Recently I came across a set of rules designed as a simple way to motivate writers:
10 Steps to Becoming a Better Writer
Write.
Write more.
Write even more.
Write even more than that.
Write when you don’t want to.
Write when you do.
Write when you have something to say.
Write when you don’t.
Write every day.
Keep writing.
— Brian Clark
Taken at face value these seem like pretty good tips, boiled down to the craft’s basic elements; after all, sometimes we need to be told in simple terms how to get something done. Sometimes we need to blow the complexity off to see what’s underneath.
The trouble is, it doesn’t work for everyone all the time. To simply tell someone to ‘write’ may not help them through a bad stretch, or help them finish a difficult scene, but given the same advice someone else may have an epiphany and dash off an entire novel. There is no master narrative when it comes to writing advice because what works for Jim-Bob in Texas doesn’t work for Maggie in Seattle.
So why listen to advice at all? Because you take what you can from it. If someone tells you to ‘write even when you don’t feel like it’, you’d either throw your hands in the air in exasperation at such an affront, or quietly say, “Yeah, that sounds reasonable,” depending on your mood at the time. As for me, sometimes I heed the advice, and sometimes I don’t. Take the above motif – ‘Write even when you don’t feel like it’ – I have often followed that advice, and have often ignored it. Sometimes writing when I don’t feel like it actually gets me back in the groove, and sometimes it doesn’t. Take it for what it is. Take it or leave it.

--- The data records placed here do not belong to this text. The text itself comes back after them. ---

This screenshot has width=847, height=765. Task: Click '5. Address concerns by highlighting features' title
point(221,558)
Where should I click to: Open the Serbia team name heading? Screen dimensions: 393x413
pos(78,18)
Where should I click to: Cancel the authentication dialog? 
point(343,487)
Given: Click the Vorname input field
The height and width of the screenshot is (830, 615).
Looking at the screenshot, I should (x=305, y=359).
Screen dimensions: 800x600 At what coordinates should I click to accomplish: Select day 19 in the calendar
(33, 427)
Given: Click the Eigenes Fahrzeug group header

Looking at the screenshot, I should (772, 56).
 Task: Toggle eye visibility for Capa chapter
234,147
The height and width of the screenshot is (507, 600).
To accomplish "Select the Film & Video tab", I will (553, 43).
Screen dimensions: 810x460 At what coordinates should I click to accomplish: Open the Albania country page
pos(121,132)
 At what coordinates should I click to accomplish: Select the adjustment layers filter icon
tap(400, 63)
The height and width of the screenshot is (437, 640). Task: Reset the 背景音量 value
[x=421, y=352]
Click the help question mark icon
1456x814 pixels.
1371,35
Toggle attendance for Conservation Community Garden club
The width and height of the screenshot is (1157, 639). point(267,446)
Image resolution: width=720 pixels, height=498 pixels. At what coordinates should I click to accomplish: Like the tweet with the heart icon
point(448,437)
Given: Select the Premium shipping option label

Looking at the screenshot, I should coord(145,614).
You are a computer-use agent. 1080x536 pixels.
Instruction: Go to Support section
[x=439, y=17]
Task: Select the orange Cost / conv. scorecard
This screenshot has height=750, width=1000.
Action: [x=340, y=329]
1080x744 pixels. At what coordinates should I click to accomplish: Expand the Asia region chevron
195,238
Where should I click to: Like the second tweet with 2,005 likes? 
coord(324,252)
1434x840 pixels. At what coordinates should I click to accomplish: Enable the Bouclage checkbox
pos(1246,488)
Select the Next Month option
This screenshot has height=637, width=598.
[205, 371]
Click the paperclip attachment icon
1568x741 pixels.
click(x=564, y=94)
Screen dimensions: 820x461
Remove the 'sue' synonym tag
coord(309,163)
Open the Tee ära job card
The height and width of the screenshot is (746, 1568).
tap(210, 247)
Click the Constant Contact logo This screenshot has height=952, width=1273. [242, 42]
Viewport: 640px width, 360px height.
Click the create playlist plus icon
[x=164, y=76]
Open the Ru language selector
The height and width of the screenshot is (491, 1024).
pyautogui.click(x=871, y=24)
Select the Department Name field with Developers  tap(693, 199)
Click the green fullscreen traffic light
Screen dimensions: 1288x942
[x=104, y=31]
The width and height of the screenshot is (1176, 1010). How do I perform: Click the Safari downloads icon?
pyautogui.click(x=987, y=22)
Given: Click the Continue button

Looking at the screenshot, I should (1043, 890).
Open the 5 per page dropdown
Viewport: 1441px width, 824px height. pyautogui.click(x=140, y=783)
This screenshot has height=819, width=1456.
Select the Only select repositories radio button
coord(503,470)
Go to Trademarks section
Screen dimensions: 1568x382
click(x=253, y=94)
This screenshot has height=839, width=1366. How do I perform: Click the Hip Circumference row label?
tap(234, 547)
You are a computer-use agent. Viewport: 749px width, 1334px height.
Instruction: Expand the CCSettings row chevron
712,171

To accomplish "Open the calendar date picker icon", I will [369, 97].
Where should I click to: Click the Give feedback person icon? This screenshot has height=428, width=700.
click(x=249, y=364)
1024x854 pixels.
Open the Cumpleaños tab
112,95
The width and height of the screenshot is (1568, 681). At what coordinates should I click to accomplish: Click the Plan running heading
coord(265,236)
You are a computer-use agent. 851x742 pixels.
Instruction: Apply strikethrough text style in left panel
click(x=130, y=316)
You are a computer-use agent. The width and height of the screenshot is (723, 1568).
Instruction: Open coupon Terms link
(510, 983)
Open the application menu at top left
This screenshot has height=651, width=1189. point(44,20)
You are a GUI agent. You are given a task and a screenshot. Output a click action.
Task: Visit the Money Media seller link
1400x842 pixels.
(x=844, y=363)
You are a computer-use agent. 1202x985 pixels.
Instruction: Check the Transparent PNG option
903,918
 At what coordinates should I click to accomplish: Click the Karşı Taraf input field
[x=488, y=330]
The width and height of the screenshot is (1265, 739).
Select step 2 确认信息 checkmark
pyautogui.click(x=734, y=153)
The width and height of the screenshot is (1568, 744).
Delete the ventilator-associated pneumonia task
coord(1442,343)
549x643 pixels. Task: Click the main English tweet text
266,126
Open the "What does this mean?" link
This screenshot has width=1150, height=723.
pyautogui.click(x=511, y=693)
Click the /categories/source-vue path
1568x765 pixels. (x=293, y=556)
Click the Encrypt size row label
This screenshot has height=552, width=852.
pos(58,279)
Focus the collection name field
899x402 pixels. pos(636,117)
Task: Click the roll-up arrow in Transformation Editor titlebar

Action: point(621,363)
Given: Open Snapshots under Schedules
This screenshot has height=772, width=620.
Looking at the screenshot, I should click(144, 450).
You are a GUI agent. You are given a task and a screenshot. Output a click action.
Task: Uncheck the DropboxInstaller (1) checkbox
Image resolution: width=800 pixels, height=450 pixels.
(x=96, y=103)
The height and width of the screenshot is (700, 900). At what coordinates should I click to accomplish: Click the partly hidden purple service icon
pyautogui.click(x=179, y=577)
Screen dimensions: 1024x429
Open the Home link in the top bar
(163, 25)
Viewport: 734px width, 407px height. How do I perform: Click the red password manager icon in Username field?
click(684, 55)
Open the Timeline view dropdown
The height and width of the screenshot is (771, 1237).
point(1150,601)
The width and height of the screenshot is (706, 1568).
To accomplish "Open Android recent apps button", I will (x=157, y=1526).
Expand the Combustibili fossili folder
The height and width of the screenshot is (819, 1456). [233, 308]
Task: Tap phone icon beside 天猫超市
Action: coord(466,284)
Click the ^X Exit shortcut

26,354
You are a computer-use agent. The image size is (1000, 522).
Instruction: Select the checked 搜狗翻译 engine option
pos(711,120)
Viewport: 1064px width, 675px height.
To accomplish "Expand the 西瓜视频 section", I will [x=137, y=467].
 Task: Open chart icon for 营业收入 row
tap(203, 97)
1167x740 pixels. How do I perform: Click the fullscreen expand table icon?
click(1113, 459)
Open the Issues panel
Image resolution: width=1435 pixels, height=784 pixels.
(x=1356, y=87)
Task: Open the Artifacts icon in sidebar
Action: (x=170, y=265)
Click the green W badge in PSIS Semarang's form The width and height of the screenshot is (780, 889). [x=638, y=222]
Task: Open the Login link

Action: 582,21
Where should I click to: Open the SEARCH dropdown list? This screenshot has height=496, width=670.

Some people don’t want to hear it. To some, writing advice is simply an annoying noise to be ignored. Certainly if you have written enough and produced enough, advice on writing is simply preaching to the converted. Write? Write more? Thanks Einstein!
There are also echelons to the writing world as well. An author who’s been writing for twenty years hardly needs me to tell them how to go about their business. If I told Stephen King that he needs to ‘write when you have something to say’ he’d probably clap his hands and have his bodyguards haul me away. But some poor writer just starting out in the craft might need to hear it - every time-worn bit of it.
In response to those ten items of advice listed above, a good friend and fellow writer said this:
10 Steps to Being a Better Writer?
11. STFU and stop giving advice.
12. Sometimes you need NOT to write.
13. Knowing when will make you a better writer.
So you see, sometimes writing advice is good, and sometimes doing the opposite of said advice is good. It depends on your mood, your experience, your situation, your learning curve, your level of writing skill, and who knows what else.
Jimi Hendrix, possibly the greatest guitar player who ever lived, said that he could sit there and watch the most God-awful band playing, and yet he was able to get something positive from it and learn something. Maybe that’s the way to go. Maybe that’s the approach to take when someone’s telling you something you already know or have heard a thousand times.
So, if someone gives you some writing advice today, be polite, smile and say thank you, then maybe do the opposite.